#### EXTRACT PROVIDED:
Anthropomorphizing its shelled protagonist in a manner so melodramatic as to make one cringe, Turtle: The Incredible Journey documents a hatchling’s trip from birth on a Florida beach to the Atlantic Gulf Stream and points beyond, a story whose narration (by Miranda Richardson) and music seem to be in constant battle for over-the-top supremacy. Buoyed by sterling underwater footage of baby turtles navigating roiling waves, hitching rides on seaweed “rafts,” and searching for food, not to mention other gorgeous sights of incandescent deep-sea creatures and coral spores illuminating the ocean’s darkness, director Nick Stringer is incapable of letting a single moment exist unembellished by poetic narration.

#### EXPLORE THE MATERIAL:
[A] Who narrates the film discussed in the review?
[B] Rewrite the stretch of the review from "Anthropomorphizing its shelled" through "by poetic narration.", putting "kelp" in place of "seaweed".

#### SOURCE INFORMATION:
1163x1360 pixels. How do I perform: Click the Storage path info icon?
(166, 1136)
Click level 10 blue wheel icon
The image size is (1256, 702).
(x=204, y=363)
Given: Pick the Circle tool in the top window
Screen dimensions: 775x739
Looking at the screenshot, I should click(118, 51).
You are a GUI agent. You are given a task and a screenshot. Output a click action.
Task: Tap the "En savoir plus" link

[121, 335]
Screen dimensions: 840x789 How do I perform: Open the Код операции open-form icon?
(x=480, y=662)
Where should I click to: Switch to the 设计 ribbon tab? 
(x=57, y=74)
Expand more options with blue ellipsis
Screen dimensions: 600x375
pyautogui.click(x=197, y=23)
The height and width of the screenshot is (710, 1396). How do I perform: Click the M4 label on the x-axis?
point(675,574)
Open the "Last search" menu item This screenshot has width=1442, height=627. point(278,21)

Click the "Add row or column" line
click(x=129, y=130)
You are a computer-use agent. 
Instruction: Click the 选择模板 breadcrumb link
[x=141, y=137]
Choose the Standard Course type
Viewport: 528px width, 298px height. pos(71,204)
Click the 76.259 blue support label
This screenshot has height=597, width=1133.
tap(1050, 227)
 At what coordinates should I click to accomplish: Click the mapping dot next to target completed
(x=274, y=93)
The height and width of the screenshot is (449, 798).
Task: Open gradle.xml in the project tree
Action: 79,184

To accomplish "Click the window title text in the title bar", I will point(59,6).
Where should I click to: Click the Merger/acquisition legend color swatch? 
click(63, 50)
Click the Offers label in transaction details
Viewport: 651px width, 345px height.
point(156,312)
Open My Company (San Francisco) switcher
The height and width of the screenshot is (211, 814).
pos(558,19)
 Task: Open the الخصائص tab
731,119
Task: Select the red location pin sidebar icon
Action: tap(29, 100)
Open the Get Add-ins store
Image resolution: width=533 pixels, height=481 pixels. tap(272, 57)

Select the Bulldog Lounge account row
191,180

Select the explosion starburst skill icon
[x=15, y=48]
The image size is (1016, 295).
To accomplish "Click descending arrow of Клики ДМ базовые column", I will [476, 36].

#### ANSWERS TO THE EXERCISE:
[A] Miranda Richardson

[B]
Anthropomorphizing its shelled protagonist in a manner so melodramatic as to make one cringe, Turtle: The Incredible Journey documents a hatchling’s trip from birth on a Florida beach to the Atlantic Gulf Stream and points beyond, a story whose narration (by Miranda Richardson) and music seem to be in constant battle for over-the-top supremacy. Buoyed by sterling underwater footage of baby turtles navigating roiling waves, hitching rides on kelp “rafts,” and searching for food, not to mention other gorgeous sights of incandescent deep-sea creatures and coral spores illuminating the ocean’s darkness, director Nick Stringer is incapable of letting a single moment exist unembellished by poetic narration.